Season Opener

by Dan Campion

MLB moves into new era: No players left from 20th century
—Associated Press headline

My fellow fans of certain age,
The AP sez we’ve turned a page:
No active player from our youth
Suits up this year. The broadcast booth
And gimpy knees have claimed our last
Gold Gloves and MVPs. The cast
Has turned completely over to
The understudies and a crew
Of stars we watched when fleet and hale
Now coaching from the dugout rail
And trudging up the dugout stair
To pull young pitchers in despair.
I wish we didn’t have to view
Behind this pillar, but we do.
So settle back and have a brew.
As Ernie Banks said, “Let’s play two!”

Dan is the author of Peter De Vries and Surrealism and coeditor of Walt Whitman: The Measure of His Song and contributor of poetry to many magazines.

 

Big Deals for Some in Baseball

by Stephen Jones

I have read: it used to be, in ancient Rome,
That some gladiators sat by the throne
And enjoyed brief immortality;

That, and some gold, also assured longevity.

Nowadays, instead of slashing swords,
Checkbooks and big bats are the words.
But I wonder: maybe it’s not so different.
The blue sky is still the same firmament,
And ballparks are not unlike coliseums—

Where ballplayers still get life-changing encomiums.

Harper, Trout, Machado, and some others,
Have much in common with their Roman brothers.
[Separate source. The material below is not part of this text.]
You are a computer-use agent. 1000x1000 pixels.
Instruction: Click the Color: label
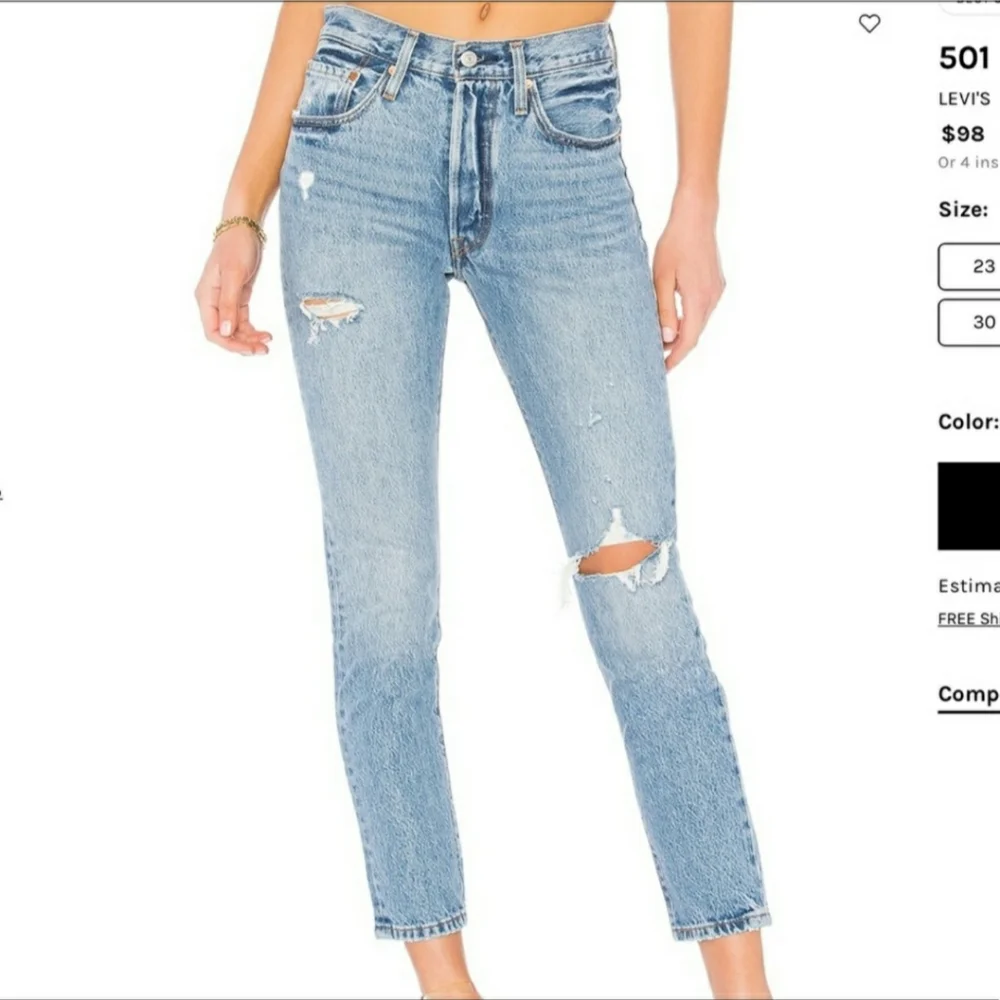click(x=969, y=422)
The Oracles of Oracle Park

by Paul Kocak

Who speaks these utterances
These divinations obscure?
Is it legal to ‘steal’ your signs
Making the game less pure?
O, Oracles of Oracle Park
Keep us not in the dark
Except at night games
Enlighten us to gain winged victory
We beseech thee:
Will it be a four-seamer
Or a changeup
A knuckler or a screamer?
See that shift?
Grant us the magic
To hit ‘em where they ain’t
Or to Bondsian lift
The ball to McCovey Cove
O, Oracles of Oracle Park
Be ye seagulls on the Bay
Or Krukow, Kuiper, Miller
Flemming, Lurie, or Say Hey
Foretell, you Sybils, Ringed blessings
For Bochy’s valedictory mark
A parade down Market
One more time
O, Oracles of Oracle Park

A Curtailed Cubs Season

by Laura Weck

These hallowed walls, decked out
Now as if for Christmas in reds and greens
That cloak a claret brick mantelpiece,
As their famous vines
Glisten with morning frost
In October at the Friendly Confines.

Nary a cheer now from the crowd you’ll hear
Though it’s been common in recent years
As ghostly winds subtly furl the leaves
Like a brilliant flag, but
Put away are team cleats and duffle bags.
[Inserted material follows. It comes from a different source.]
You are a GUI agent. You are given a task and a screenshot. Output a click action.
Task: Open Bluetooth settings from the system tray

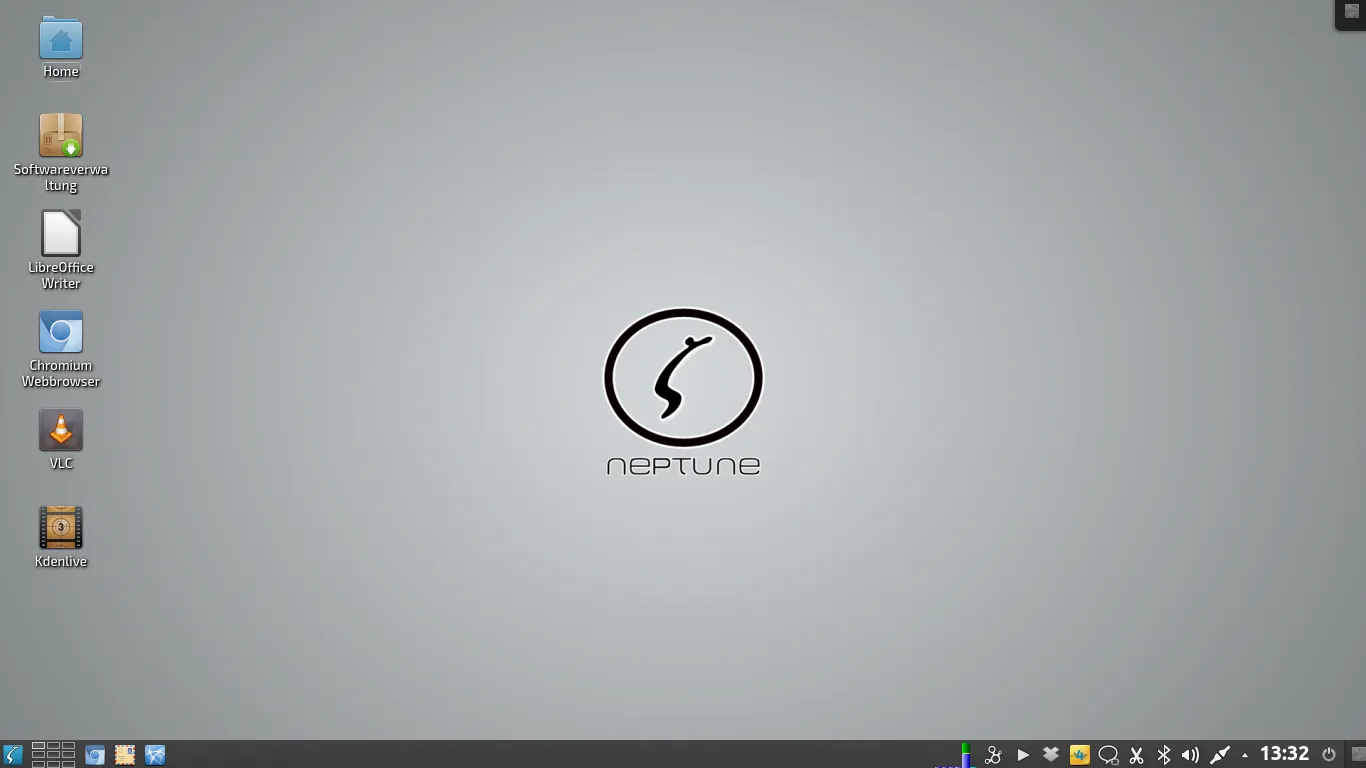[x=1163, y=754]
Like an army, the ivy clings to its ramparts
As though to hold off the
Approaching cold and likely snow
That will blanket the park and
Blot everything out in complete and eventual dark.

 

Baseball Aside

by Stephen Jones

The World Series, done and done;
Kudos to the team from Boston.
The game’s over, but not the reason
I still think about this past season:
Thing’s have changed in the MLB.

Maybe it’s the younger market; maybe
It’s all the numbers — analytics, metrics —
That management wields like accountants.
And maybe it’s the new-age managers
Who’ve now become front-office butlers.

Maybe it’s money ball, season by season;
Maybe it’s base-pinball and video expectation.

Nonetheless,
Baseball’s an all-time contradiction:
A timeless pastime, and yet with evolution.